Whaaa?! Take a physics course? It harms the CPU by heating it to higher temperatures and cooling it again and again. It's better to keep the temperature constant because as temperature changes the metal in the PCB contracts and expands which can damage the circuitry inside the CPU over time the more it happens. Since lower loaded temperatures at lower voltages are closer to the idle temperature and the difference between loaded and idle temperature is smaller the CPU experiences less thermal stress and therefore will generally last longer. (Clearly this is a specific case since other things can be taken into account for why a CPU might fail, but I'm only going to recognize this one for this particular example.)


----------



## drdeathx (Feb 14, 2013)

T4C Fantasy said:


> im just testing it and giving results, I keep it at 4.7 normally, the 3770k can get up to 105C before possible damages happen anyways, as long as its done for a short period of time.

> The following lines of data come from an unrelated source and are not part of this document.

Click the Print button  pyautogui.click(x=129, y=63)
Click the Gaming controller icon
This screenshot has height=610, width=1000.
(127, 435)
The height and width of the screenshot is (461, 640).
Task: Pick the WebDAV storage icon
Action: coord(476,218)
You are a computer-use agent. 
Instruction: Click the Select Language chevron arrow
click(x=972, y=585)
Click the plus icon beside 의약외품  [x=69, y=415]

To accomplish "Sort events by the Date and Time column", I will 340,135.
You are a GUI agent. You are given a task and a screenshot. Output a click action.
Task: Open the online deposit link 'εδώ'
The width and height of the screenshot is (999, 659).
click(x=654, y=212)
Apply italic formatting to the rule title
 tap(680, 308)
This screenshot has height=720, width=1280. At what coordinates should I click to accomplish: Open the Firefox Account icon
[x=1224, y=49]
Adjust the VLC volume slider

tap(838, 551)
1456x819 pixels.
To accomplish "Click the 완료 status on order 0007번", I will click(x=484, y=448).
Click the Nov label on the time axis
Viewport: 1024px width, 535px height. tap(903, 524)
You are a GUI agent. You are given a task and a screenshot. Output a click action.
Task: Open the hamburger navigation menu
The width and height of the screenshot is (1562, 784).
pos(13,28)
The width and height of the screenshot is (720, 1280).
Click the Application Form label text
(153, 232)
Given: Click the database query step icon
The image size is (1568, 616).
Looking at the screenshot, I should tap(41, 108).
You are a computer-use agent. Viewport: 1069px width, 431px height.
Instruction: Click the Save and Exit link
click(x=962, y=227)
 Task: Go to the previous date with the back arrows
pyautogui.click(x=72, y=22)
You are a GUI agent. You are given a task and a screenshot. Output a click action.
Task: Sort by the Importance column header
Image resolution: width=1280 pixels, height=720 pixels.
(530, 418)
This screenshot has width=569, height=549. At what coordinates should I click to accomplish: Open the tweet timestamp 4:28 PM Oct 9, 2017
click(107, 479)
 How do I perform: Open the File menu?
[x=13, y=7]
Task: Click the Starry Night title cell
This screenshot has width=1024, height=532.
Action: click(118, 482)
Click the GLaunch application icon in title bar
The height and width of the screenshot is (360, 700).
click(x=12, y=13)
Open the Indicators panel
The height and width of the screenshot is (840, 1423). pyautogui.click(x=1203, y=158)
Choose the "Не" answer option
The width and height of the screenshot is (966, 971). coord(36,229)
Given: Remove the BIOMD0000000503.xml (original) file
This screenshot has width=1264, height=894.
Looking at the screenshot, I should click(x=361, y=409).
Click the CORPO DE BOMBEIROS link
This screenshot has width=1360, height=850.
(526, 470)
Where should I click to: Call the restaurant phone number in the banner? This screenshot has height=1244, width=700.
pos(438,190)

That is VERY debatable. Max For the center(TCase) on Intel has been 67 for quite some time. Intel is now saying 105 but that is max TJ. Max TCase is usually much lower and that is the temp that will degrade a chip. IMO since Intel says 105, the Tcase will be about 10 degrees cooler so anything over 90-95 is really pushing your chance to degrade the chip IMO.



Aquinus said:


> Whaaa?! Take a physics course? It harms the CPU by heating it to higher temperatures and cooling it again and again. It's better to keep the temperature constant because as temperature changes the metal in the PCB contracts and expands which can damage the circuitry inside the CPU over time the more it happens. Since lower loaded temperatures at lower voltages are closer to the idle temperature and the difference between loaded and idle temperature is smaller the CPU experiences less thermal stress and therefore will generally last longer. (Clearly this is a specific case since other things can be taken into account for why a CPU might fail, but I'm only going to recognize this one for this particular example.)



Yup, heat cycles....


----------



## T4C Fantasy (Feb 14, 2013)

drdeathx said:


> That is VERY debatable. Max For the center(TCase) on Intel has been 67 for quite some time. Intel is now saying 105 but that is max TJ. Max TCase is usually much lower and that is the temp that will degrade a chip. IMO since Intel says 105, the Tcase will be about 10 degrees cooler so anything over 90-95 is really pushing your chance to degrade the chip IMO.
> 
> 
> 
> Yup, heat cycles....



if tcase is what degrades a chip then my high ocs are fine because im at 79C right now at 4.7GHz 100% load and the case is 47C or "Package"


----------



## drdeathx (Feb 14, 2013)

T4C Fantasy said:


> if tcase is what degrades a chip then my high ocs are fine because im at 79C right now at 4.7GHz 100% load and the case is 47C or "Package"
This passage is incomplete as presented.